[HOW TO COMPLETE THIS TASK]:
From the data below, return each line in which the string "menu" is found.

====== MATERIAL SUPPLIED ======

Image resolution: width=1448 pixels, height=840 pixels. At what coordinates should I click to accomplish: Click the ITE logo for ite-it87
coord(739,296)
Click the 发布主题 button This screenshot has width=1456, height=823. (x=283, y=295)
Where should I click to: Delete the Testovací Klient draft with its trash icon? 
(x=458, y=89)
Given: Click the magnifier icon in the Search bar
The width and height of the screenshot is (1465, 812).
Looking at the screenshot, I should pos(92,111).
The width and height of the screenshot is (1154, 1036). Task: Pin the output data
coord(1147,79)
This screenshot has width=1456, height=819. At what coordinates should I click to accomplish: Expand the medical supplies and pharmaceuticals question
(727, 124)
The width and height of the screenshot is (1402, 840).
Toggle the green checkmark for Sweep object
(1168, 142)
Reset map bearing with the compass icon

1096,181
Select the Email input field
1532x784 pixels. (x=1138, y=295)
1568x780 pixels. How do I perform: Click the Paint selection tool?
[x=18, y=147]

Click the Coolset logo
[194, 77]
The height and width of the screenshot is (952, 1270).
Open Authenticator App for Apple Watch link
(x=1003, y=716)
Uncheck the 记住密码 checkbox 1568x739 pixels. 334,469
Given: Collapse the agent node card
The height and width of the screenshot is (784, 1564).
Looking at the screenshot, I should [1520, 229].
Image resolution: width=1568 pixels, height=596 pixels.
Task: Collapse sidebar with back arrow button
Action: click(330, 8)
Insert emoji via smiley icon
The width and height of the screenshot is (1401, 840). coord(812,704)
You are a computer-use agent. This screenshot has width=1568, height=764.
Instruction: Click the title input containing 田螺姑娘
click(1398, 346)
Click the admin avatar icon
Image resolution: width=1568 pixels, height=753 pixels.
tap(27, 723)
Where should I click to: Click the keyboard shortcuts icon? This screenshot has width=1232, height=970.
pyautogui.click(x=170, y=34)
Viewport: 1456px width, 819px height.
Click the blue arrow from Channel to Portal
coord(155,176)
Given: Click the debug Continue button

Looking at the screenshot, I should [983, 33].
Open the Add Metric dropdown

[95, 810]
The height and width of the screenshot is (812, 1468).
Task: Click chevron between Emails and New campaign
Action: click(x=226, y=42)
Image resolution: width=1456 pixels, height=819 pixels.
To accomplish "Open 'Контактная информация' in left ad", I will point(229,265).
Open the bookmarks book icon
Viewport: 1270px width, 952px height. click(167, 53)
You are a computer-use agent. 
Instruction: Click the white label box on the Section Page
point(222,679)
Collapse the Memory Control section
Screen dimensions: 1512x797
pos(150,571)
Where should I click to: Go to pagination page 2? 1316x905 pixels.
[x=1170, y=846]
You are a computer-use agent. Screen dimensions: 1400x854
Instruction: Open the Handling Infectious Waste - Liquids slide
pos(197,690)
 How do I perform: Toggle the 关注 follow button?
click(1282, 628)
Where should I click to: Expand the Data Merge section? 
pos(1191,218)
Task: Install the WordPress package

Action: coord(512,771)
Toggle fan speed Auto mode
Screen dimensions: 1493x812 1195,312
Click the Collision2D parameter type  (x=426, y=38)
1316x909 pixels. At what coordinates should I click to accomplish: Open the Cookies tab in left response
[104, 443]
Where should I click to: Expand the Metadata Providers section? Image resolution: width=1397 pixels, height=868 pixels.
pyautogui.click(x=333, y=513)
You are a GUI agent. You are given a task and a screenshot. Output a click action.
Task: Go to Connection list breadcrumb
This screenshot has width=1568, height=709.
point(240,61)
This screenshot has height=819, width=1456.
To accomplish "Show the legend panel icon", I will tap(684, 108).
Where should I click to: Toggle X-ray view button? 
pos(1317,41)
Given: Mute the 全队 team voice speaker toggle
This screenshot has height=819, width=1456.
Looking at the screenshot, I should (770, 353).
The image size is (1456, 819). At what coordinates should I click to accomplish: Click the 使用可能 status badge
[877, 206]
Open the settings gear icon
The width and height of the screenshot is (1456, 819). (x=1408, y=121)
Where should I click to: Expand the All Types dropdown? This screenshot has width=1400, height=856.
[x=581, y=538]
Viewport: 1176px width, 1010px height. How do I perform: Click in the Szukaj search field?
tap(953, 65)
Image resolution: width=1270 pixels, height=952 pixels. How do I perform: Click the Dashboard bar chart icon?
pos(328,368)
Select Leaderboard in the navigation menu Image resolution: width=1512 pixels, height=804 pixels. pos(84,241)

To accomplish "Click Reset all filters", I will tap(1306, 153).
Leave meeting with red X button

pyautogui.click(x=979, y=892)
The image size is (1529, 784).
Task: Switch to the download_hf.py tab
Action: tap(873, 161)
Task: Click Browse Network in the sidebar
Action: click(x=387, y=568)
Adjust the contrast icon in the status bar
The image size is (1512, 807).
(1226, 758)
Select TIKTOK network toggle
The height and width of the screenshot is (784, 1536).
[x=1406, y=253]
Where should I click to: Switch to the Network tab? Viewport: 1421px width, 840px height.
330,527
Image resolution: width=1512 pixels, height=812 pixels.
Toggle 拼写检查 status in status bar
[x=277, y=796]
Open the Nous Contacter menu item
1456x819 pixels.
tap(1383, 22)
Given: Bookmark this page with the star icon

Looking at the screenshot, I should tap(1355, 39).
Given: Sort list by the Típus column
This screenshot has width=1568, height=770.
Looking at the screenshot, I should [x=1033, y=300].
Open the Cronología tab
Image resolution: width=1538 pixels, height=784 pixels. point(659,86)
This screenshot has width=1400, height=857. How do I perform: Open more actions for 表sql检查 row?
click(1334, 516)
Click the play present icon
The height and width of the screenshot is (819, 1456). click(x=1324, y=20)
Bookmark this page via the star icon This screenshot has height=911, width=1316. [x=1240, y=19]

======

[SOLUTION TO THE PROBLEM]:
Select Leaderboard in the navigation menu Image resolution: width=1512 pixels, height=804 pixels. pos(84,241)
Open the Nous Contacter menu item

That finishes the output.